● **Task set**
(A) In the article on church fines in Kazakhstan, how many days before the April 4 raid in Ayagoz was New Life church's Easter Sunday service raided?
(B) Reproduce word for word the passage of the article on church fines in Kazakhstan from "The seven fines, so" to "of administrative fines.".

● **Page text**
The seven fines, so far in 2013, bring to eight the number of members of the Council of Churches Baptist Church in Ayagoz who have been fined. Another is awaiting trial.

Members of the Council of Baptists have a policy of not seeking state registration, insisting that Kazakhstan’s constitution and the country’s international human rights commitments cannot require registration before they can meet to worship. The Baptists also have a policy of not paying the many administrative fines handed down to their members across Kazakhstan.

The April 4 raid on the Baptist service in Ayagoz came just four days after a raid on New Life church’s Easter Sunday service in Kazakhstan’s Akmola region encompassing the capital of the former Soviet satellite in central Asia.

As well as Council of Churches Baptists, Jehovah’s Witnesses also are facing an increasing number of administrative fines.

In other developments:

  • After widespread outrage among believers and human rights defenders in Kazakhstan, an appeals court has cancelled a lower court’s decision ordering the destruction of Bibles and other Christian literature confiscated from Baptist Vyacheslav Cherkaso. However, the court left a fine against Cherkaso unchanged.

  • Several prominent members of religious communities have found themselves on criminal investigation lists despite the fact that they have never been prosecuted or investigated on administrative or criminal charges.

  • Atheist writer and human rights defender Aleksandr Kharlamov is in detention in eastern Kazakhstan under investigation on criminal charges of inciting religious hatred for his writings on religion.

‘State registration’

The April 4 raid in Ayagoz was the second conducted in 2013 during a service at the Council of Churches Baptist church. District prosecutor Serik Turdin told Forum 18 on April 10, “Police drew up a record of an offense because they were meeting without state registration.”

● **Supplied information**
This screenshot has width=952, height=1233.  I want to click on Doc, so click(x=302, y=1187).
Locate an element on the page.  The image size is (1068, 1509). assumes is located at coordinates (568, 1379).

---

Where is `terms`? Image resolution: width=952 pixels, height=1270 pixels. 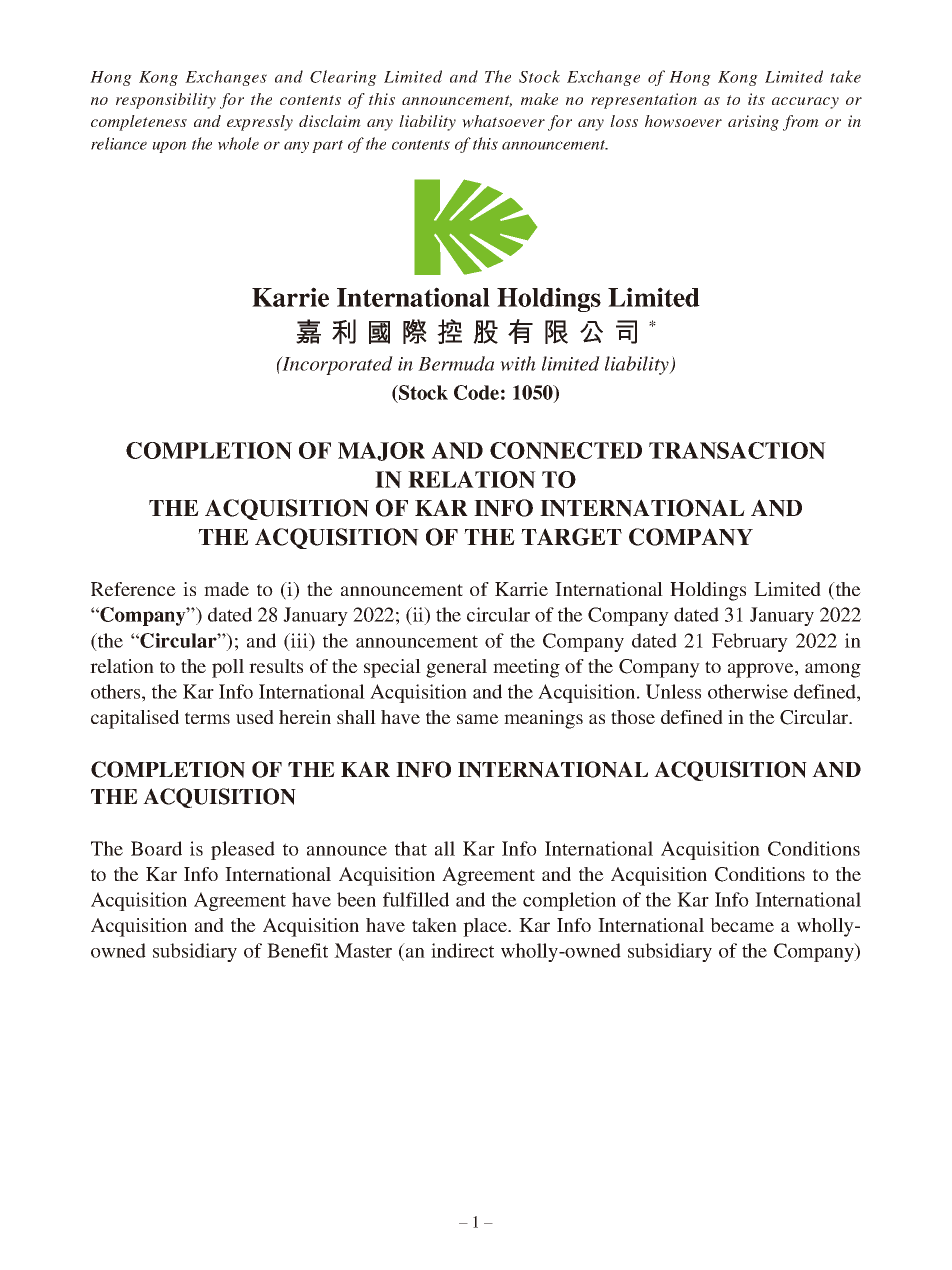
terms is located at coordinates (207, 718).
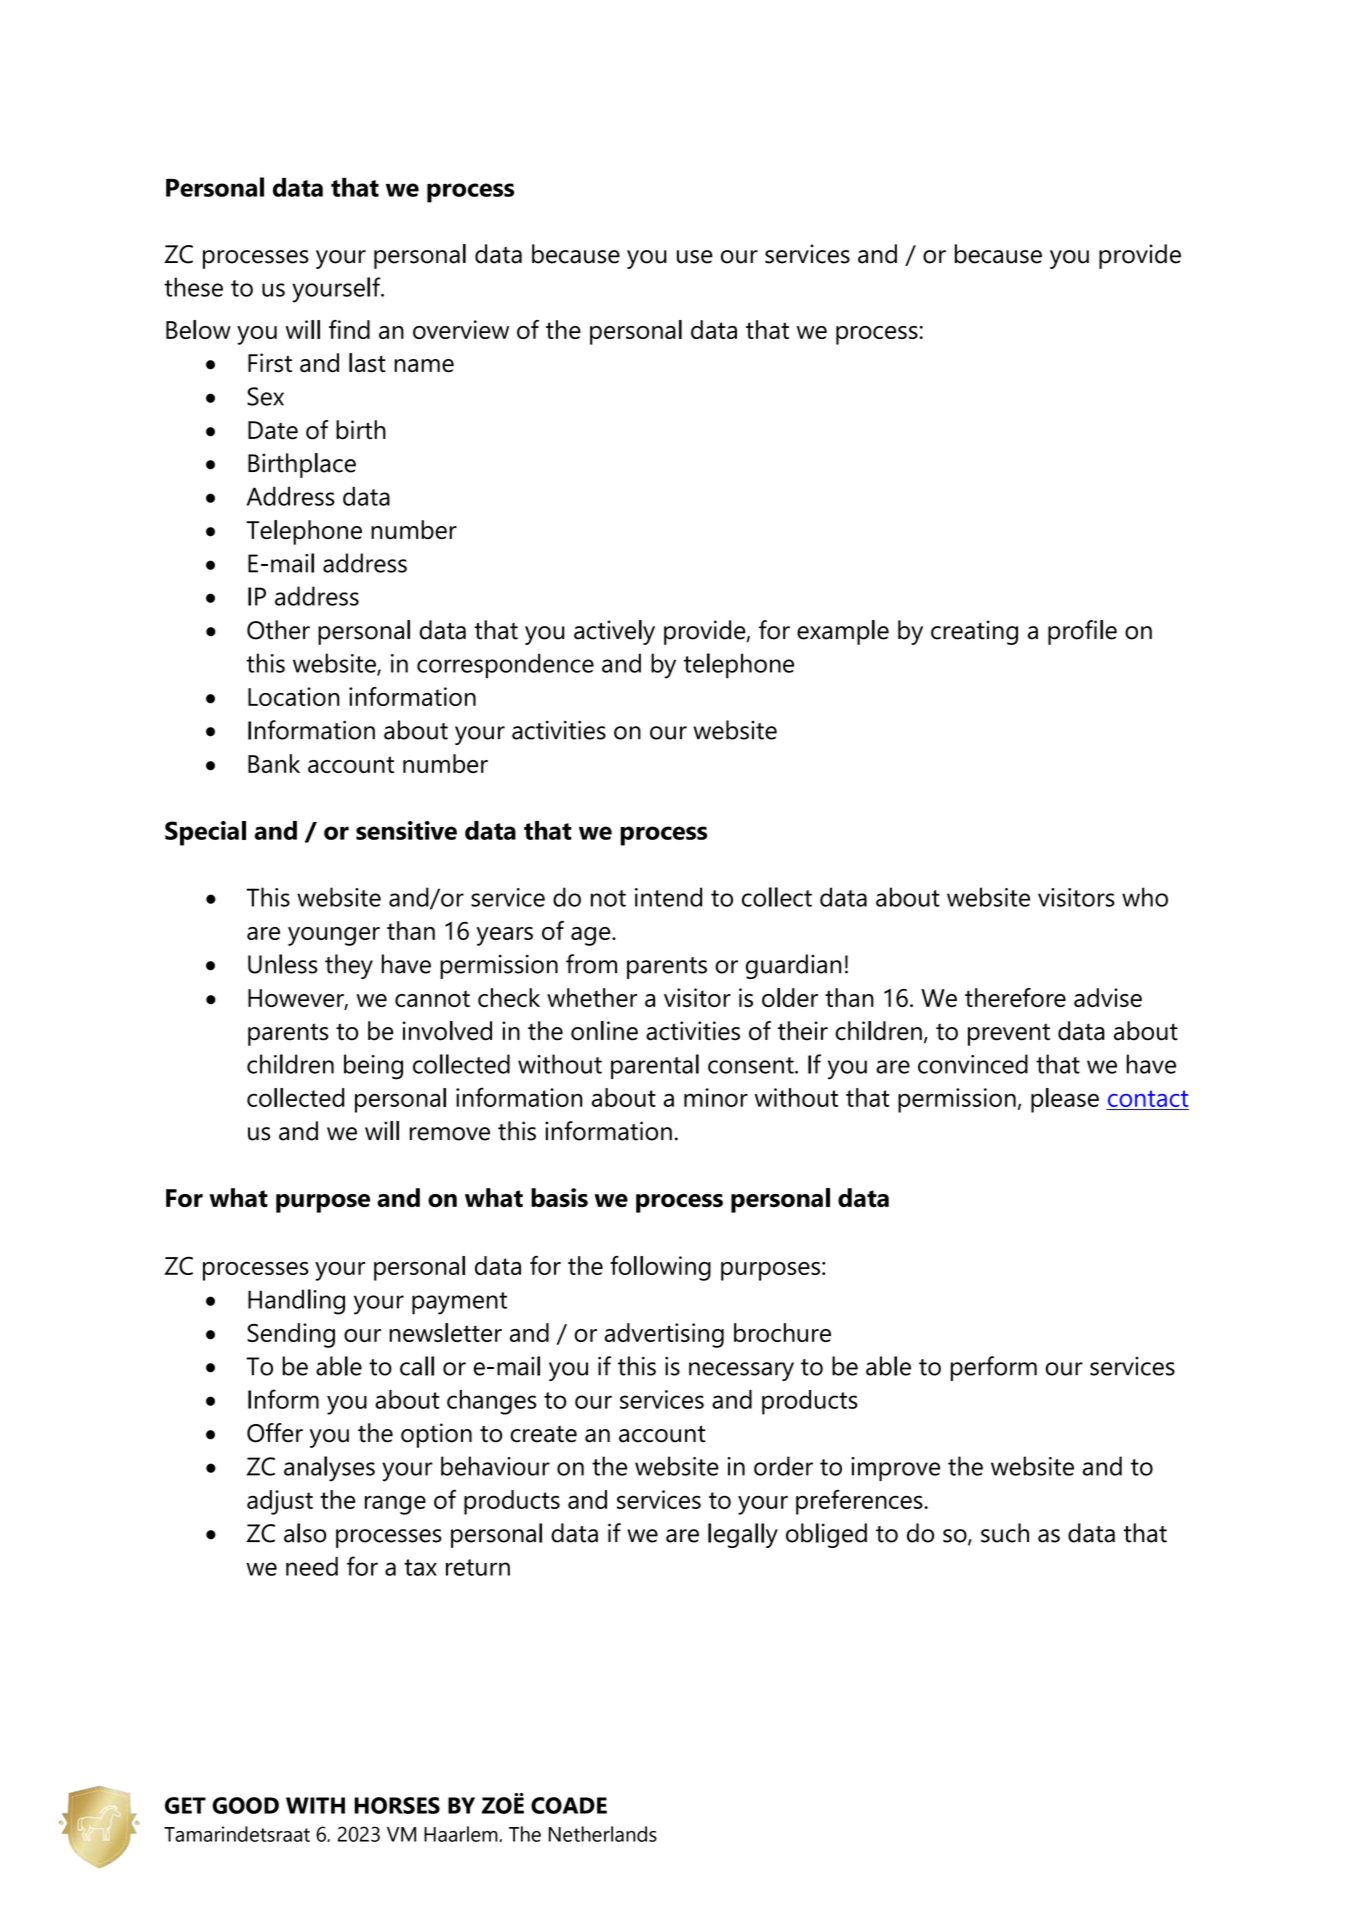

● **Replies**
(A) Four days.

(B)
The seven fines, so far in 2013, bring to eight the number of members of the Council of Churches Baptist Church in Ayagoz who have been fined. Another is awaiting trial.

Members of the Council of Baptists have a policy of not seeking state registration, insisting that Kazakhstan’s constitution and the country’s international human rights commitments cannot require registration before they can meet to worship. The Baptists also have a policy of not paying the many administrative fines handed down to their members across Kazakhstan.

The April 4 raid on the Baptist service in Ayagoz came just four days after a raid on New Life church’s Easter Sunday service in Kazakhstan’s Akmola region encompassing the capital of the former Soviet satellite in central Asia.

As well as Council of Churches Baptists, Jehovah’s Witnesses also are facing an increasing number of administrative fines.